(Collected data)
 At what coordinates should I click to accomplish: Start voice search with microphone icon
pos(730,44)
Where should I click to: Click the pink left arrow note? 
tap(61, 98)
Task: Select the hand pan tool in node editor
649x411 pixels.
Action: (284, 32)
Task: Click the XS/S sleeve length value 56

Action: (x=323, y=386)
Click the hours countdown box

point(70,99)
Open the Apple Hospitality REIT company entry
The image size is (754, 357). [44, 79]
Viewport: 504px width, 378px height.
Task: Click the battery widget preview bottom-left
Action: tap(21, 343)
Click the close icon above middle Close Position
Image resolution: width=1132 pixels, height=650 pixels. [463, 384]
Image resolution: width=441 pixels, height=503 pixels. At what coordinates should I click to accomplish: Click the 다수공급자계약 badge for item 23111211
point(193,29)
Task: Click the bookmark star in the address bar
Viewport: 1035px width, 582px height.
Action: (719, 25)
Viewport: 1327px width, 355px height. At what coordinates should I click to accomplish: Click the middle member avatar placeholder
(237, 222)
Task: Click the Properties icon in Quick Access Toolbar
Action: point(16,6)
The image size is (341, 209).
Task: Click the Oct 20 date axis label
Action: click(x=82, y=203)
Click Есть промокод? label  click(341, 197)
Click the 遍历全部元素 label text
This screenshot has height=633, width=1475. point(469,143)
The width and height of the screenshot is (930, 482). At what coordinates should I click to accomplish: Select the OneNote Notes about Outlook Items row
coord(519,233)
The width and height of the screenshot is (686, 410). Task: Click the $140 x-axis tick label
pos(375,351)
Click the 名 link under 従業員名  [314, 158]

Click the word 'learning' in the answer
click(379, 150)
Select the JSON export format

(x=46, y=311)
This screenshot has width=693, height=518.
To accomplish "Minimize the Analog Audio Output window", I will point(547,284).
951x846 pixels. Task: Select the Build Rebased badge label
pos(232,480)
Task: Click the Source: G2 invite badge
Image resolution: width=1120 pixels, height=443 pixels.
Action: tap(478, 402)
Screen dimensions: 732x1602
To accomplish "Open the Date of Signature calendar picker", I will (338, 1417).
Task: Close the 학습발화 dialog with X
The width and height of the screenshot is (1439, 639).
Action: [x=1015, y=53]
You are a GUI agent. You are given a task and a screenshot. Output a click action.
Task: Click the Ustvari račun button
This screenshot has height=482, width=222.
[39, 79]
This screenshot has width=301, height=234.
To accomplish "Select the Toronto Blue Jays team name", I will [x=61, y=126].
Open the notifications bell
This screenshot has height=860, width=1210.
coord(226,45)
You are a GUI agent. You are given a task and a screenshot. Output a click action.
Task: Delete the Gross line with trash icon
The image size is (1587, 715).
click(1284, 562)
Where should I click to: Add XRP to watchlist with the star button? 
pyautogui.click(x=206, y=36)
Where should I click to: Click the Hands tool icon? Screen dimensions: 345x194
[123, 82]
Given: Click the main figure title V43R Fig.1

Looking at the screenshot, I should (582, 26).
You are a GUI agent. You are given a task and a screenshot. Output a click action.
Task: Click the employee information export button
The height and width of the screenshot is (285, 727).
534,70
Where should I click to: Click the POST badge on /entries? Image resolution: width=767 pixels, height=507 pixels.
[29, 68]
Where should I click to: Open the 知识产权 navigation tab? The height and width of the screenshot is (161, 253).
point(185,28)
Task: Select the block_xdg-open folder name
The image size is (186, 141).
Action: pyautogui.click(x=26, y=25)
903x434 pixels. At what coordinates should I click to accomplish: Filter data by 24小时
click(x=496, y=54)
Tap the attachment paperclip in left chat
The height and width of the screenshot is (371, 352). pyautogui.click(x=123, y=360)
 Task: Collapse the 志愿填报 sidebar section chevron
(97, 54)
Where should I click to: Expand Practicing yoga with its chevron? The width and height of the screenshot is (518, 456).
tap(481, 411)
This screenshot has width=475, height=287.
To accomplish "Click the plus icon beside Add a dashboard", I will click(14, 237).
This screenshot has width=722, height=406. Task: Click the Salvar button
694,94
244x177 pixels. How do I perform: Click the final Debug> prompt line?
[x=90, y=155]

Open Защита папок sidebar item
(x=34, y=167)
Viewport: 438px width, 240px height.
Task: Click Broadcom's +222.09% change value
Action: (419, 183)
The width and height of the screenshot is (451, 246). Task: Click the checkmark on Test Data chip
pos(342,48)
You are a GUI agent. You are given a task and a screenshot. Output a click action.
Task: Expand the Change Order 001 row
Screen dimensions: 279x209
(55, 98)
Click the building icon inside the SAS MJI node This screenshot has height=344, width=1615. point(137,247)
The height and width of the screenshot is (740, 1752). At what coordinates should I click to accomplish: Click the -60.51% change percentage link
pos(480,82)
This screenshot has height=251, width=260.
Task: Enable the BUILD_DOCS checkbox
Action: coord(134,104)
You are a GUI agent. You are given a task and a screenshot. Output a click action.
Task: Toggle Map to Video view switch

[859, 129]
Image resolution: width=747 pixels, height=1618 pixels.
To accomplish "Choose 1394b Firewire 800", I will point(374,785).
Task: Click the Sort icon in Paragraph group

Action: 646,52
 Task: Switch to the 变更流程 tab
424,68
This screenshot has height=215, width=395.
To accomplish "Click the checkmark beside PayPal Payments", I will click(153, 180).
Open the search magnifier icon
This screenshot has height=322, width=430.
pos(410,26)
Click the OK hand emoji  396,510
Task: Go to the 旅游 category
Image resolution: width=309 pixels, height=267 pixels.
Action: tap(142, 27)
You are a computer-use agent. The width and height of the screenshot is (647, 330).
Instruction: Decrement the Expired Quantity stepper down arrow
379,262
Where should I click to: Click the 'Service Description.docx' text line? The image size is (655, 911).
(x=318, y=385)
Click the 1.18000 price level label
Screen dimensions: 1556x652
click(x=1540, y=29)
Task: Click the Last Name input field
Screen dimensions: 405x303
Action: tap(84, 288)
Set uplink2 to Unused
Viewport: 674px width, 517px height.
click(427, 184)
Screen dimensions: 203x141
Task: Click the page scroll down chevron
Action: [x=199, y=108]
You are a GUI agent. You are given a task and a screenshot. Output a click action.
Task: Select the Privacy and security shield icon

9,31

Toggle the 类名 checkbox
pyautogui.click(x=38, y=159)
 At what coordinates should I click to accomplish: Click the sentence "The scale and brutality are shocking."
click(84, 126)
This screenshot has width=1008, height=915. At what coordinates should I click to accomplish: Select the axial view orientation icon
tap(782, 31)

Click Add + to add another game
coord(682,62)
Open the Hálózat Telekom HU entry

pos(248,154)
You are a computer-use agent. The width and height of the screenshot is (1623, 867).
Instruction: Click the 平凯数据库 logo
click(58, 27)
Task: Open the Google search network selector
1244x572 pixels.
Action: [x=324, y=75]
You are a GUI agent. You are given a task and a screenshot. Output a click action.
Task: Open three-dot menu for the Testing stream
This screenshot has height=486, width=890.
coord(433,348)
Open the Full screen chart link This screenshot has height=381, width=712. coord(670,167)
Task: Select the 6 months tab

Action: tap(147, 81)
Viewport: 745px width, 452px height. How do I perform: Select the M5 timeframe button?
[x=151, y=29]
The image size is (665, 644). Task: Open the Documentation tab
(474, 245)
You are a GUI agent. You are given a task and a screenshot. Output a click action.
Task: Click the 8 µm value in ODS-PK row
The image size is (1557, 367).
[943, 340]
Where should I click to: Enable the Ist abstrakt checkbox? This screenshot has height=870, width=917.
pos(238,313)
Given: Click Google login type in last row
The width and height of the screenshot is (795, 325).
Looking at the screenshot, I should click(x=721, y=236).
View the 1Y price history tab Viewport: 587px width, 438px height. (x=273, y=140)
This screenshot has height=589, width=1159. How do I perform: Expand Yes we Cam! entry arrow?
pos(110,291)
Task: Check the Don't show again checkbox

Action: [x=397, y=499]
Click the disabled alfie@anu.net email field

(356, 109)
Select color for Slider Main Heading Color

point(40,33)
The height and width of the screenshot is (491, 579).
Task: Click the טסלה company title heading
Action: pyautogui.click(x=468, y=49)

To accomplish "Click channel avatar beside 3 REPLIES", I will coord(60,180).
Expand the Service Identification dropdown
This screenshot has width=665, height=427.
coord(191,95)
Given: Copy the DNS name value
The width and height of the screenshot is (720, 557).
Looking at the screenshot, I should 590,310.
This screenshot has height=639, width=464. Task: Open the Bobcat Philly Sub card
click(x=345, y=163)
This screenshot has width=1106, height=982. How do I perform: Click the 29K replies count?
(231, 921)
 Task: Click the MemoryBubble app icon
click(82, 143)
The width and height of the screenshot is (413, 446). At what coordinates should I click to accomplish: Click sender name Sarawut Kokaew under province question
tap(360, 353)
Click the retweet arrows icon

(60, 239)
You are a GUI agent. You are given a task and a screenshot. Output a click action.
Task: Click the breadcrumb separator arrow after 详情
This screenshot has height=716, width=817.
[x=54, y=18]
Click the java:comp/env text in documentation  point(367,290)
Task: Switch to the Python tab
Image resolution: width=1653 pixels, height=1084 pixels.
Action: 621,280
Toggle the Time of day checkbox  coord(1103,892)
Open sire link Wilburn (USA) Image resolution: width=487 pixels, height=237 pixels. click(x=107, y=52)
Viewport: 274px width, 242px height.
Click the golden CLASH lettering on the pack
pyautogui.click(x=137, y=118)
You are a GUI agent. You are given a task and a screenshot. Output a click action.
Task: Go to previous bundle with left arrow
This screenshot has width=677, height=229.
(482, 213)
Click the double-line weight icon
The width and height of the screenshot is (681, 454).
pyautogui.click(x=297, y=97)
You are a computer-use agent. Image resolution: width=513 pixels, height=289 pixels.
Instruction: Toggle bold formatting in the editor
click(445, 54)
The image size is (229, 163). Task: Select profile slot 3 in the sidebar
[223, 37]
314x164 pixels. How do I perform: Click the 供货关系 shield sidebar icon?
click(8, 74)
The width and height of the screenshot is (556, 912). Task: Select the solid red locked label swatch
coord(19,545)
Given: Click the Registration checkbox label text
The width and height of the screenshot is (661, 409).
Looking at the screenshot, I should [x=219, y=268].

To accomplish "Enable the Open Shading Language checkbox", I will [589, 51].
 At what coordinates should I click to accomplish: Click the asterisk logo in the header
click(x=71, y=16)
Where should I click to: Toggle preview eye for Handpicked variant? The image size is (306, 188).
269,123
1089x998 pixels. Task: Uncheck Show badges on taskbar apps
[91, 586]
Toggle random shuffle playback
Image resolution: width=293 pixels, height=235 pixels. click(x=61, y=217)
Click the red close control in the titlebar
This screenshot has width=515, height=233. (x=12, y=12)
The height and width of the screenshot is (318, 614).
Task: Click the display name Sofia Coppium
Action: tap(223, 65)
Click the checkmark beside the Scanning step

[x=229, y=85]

TASK REQUIREMENTS
Among the lines above, show every one that contains the string "computer".

EXERCISE SOLUTION
You are a computer-use agent. The width and height of the screenshot is (647, 330).
You are a computer-use agent. The width and height of the screenshot is (1623, 867).
You are a computer-use agent. Image resolution: width=513 pixels, height=289 pixels.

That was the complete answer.